A night at a unique exhibition
Few would argue that the huge poster covering most of the left side of Şişmanoğlu Cultural Center on İstiklal Avenue in the neighborhood of Beyoğlu (Pera) was a sight that they had seen before. It depicted a large-size Christian angel in his beautiful white robe and with the golden feathers of his wings surrounding his shoulders. His calm but pensive face was surrounded by thick curly hair and around that by the halo, the golden disk of divine piety. It is indeed an unusual sight along this busy street that “never sleeps” and where a multicultural crowd flocks for food, entertainment and shopping.
However, the poster is offering a different kind of “food,” a taste of religious art which for most Turks or Muslims would be entirely foreign to their perception of the divine.
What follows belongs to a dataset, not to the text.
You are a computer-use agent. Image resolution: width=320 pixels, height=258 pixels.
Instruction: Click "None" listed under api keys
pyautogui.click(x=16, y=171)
Even for Catholic Christians, that particular style of the depiction of their faith would seem a bit archaic and anachronistic, a bit too primitive when compared to their post-Renaissance religious art in Western Europe.
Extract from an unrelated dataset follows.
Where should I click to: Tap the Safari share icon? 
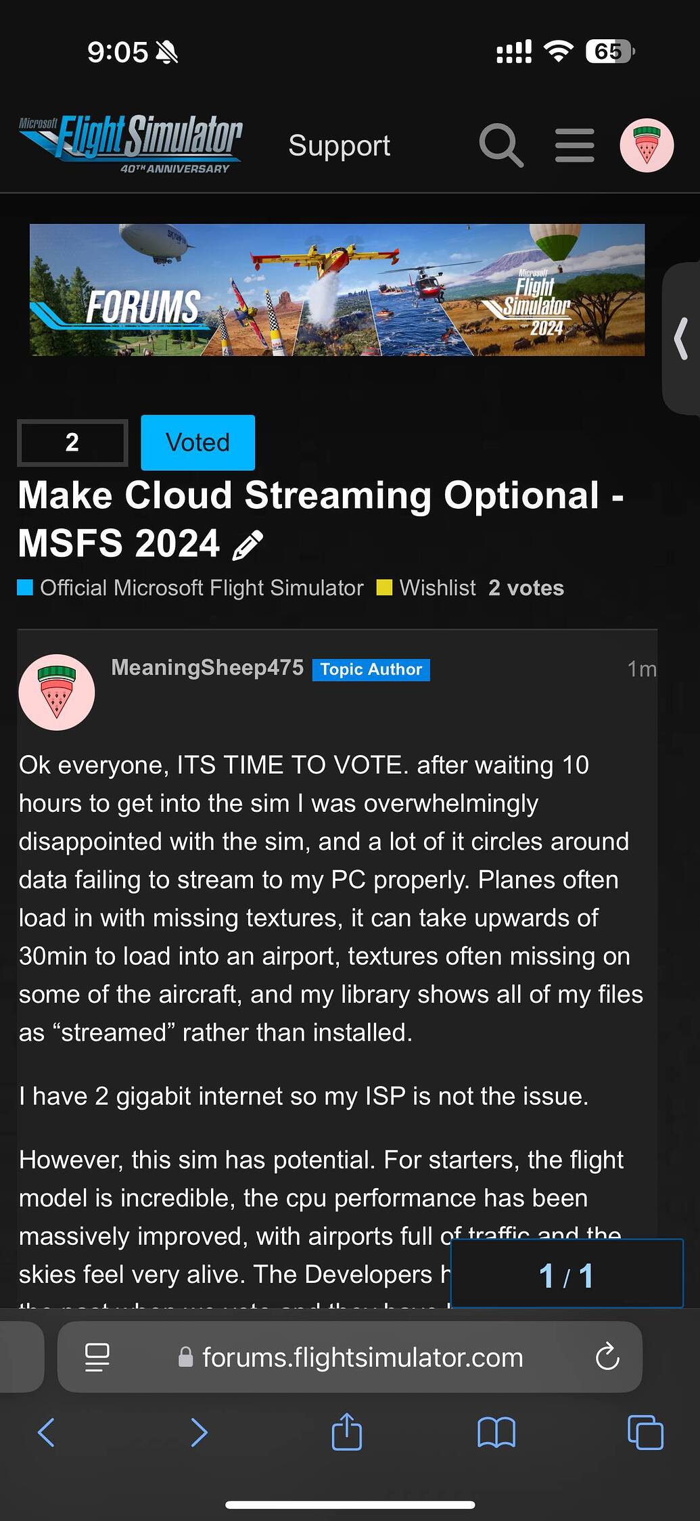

It was only natural that a large number of mostly members of the Orthodox clergy that serves the Patriarchate in Fener and members of the Orthodox community of Istanbul rushed to be present at the launch of the first ever iconography exhibition in Istanbul. All the pieces exhibited had come from the monastic icon painting workshops of Mount Athos. There were over 70 pieces, icons, enameled with golden crosses with semi-precious stones, gold-mounted bibles, mosaics, and even patriarchal sigilliums on real parchment. The patriarch himself was there to launch this unique event which was organized by the Greek Foreign Ministry, the General Consulate of Greece in Istanbul and the Monastic Community of Mount Athos.
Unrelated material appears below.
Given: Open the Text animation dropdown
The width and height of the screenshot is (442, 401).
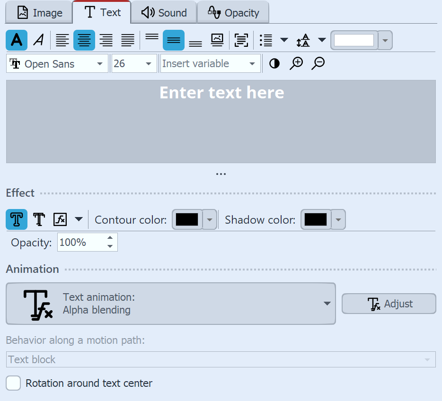Looking at the screenshot, I should [x=328, y=304].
So far, you would say, nothing unusual. Orthodox Christians of Istanbul are attending an exhibition of Byzantine icons and artefacts from Mount Athos.
However, there were some unusual aspects worth mentioning. First that there was a noticeably high number of Turks who came to see with their own eyes the holy artefacts from that mysterious monastic site which for more than 1,800 years retains ancient ascetic traditions of Eastern Christianity and looks up at the Istanbul Patriarchate as its supreme authority. For me, it was interesting to see among the Turkish attendees so many academics, especially art scholars, photographers and architects, and so many senior women who looked at a part of the canvas of the old Istanbul and who seemed familiar with the presence of Byzantine art in their own city.
But the most exciting part of the exhibition was the realization that what we saw and admired last Wednesday in the vast halls of Şişmanoğlu Center was not old. These were pieces actually created in our days by the scores of hagiographers and icon painters who live and work in Mount Athos using the traditional methods taught by their Byzantine predecessors. They use egg tempera for painting icons and ancient techniques for enamel and mosaics. I asked monk Lucas who has done most of the works exhibited, whether what we see today is a copy of old compositions and figures. He assured me that they are not. “Although there are rules of how you portray certain saints or symbols in Byzantine art which were set centuries ago, we can add our feelings and thoughts which relate to our time,” he told me.
I think that this was what drew such a crowd of Turkish experts to the launching of the Hagiography Exhibition in Şişmanoğlu Center. They wanted to check whether Byzantine art can still be produced not just as a copy but as the outcome of a “live conversation” of the artist/monk with a great tradition of religious art, the finest examples of which they can still see in Istanbul.